院長はシャツのボタンを一つ閉じ、私が挙動不審でなくなったのを確認すると話し出した。
「まずこの空間について説明するわ。ここは眠っている貴女の中の精神世界よ。ここでならあの警官にも邪魔されず話せるでしょ?」
私の精神世界。思ったより普通……というかマジ何もないな。それともみんなこんなものなのだろうか。まあそれは今は問題ではない。

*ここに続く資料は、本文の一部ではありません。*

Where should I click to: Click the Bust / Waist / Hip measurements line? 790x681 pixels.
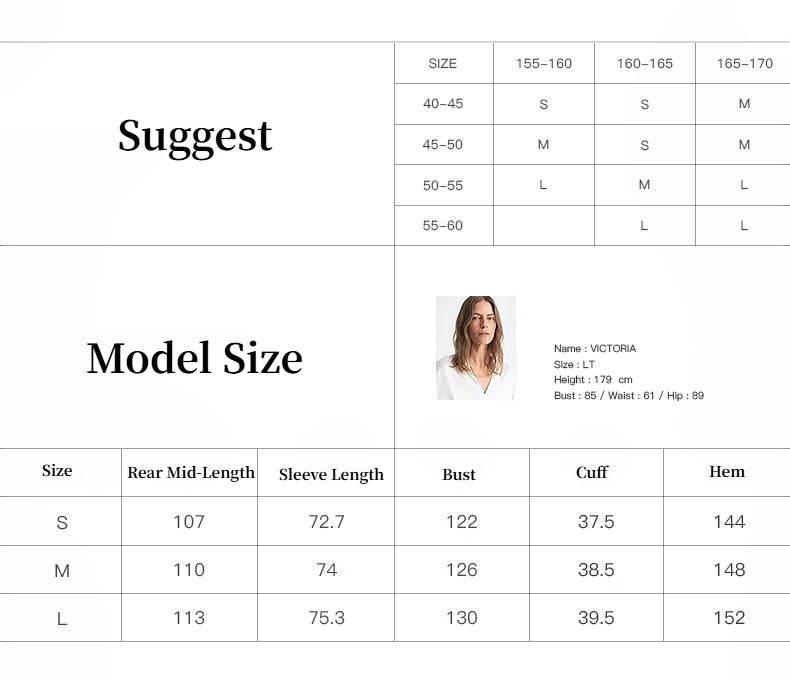coord(629,396)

「ま、まあ確かに………今更何言われても驚きませんけど。それにしても何者なんですか、院長。私の精神世界?に入ってくるなんて」
「ふっ、愚問ね。経験の差よ。要するに私は貴女の先輩なの。いろんな意味でね」
「はあ……」
「それは今回貴女が挑戦している蘇りの試練についても同様よ」
「そうですか…………………ってうそぉマジでぇ!? 私超驚いちゃったんだけどぉ!! じゃあ院長死んだことあるんですか!? 天使とか知ってるんですか!?」
驚きのあまり痛いほど女子高生テンションになった私に適当に頷き、院長は淡々と続ける。
「ええ、死んだわ。あと私が知ってるのは男の天使だったけど」
「あ、それじゃ私のとこに来たのは違う天使ですね。美少女天使でしたから……いや、ほんと驚いた」
「そうなの。まあそれは重要じゃないわね。要するに私は貴女にアドバイスをしてあげたいの。自分の経験を生かしてね」
「そ、それは有り難いです! 狂喜乱舞です!」
私は飛び上がりたい気持ちを抑え、だがしかし抑えきれず飛び上がって喜んだ。
「簡潔に言うわよ。貴女、自分の記憶に自信ある?特に死因についてとか」
ん?それはどういう………いささか突飛で予想外の質問に私は眉を顰めた。何度思い返そうと私は明らかにトラックに撥ねられ、仏になっ………いや、なり損なったのだ。うう。思い出すに耐えない記憶であることは確かだが、この死因に間違いがあるとも思えない。それ程に、あの記憶は生々しいのだ。……うう、誰か、胃薬………。
そんな私の眉間を見て、院長が溜め息をつく。
「……やっぱりわかっていないようね。良いわ、分かり易く説明してあげる」
私は神妙な面もちで頷いた。案外、彼女は怖い人ではないのかもしれない。知れば知るほど謎は深まるが。
院長はゆっくりと歩き出した。同じペースで私の周りをグルグルと回りだす。何を言い出すのかと緊張していると、彼女が口を開いた。
「良い?貴女は実際に経験したワケだから疑う筈もないけど、ある条件を満たせば、死んだ人間は魂だけで現世に留まり――そうね、幽霊のようなものになることがあるわ」
私は頷いた。だが、条件とは?院長は私の正面で一旦足を止める。
「その条件とは―――太っていることよ」
「嘘だあっ!!」
「嘘よ」
院長は意地悪そうに笑ってまたグルグルし始めた。さっきの冗談に私はどきっとしたが考えてみれば今の私は太っていない。院長、益々何者なんだ。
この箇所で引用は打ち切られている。